[SCHEDULE 13G/A] PlayAGS, Inc. SEC Filing
PlayAGS, Inc.'s Schedule 13G/A discloses that Glazer Capital, LLC and Paul J. Glazer beneficially own 3,451,287 shares of PlayAGS common stock, representing 8.32% of the outstanding class. The holdings are reported as held through funds and managed accounts for which Glazer Capital acts as investment manager.
The filing states the Reporting Persons have no sole voting or dispositive power and instead hold shared voting and shared dispositive power over 3,451,287 shares. The statement also certifies the position was not acquired to change or influence control of the issuer, consistent with a passive Schedule 13G filing.

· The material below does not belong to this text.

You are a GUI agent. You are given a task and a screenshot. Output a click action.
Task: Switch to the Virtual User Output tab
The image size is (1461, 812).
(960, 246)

- Beneficial ownership of 3,451,287 shares (8.32%) — a material, greater-than-5% stake disclosed
- Filing certification states securities were not acquired to influence control, consistent with passive 13G disclosure
- No sole voting or dispositive power reported; all 3,451,287 shares are held with shared voting and shared dispositive authority, limiting unilateral influence
Insights
TL;DR Glazer Capital reports an 8.32% passive stake in PlayAGS, a material position without sole control.
Glazer Capital and Paul J. Glazer report beneficial ownership of 3,451,287 shares (8.32%). For investors this represents a noticeable concentrated holding that could affect trading liquidity and signals meaningful institutional interest. The filing classifies the position under Schedule 13G conventions and includes a certification that the securities were not acquired to influence control, implying a passive intent rather than an activist push. The absence of sole voting or dispositive power limits the Reporting Persons' ability to unilaterally direct corporate actions.
TL;DR Shared voting and dispositive authority means influence is collective, not unilateral; disclosure is material for governance monitoring.
The Schedule 13G/A shows shared voting and shared dispositive power over all 3,451,287 reported shares and explicitly reports zero sole voting or dispositive power. From a governance perspective, this limits the Reporting Persons' ability to effect change alone and frames them as significant passive holders. Companies and other shareholders should note the size of the stake for engagement and proxy considerations, but the filing itself contains no representation of an intent to alter control.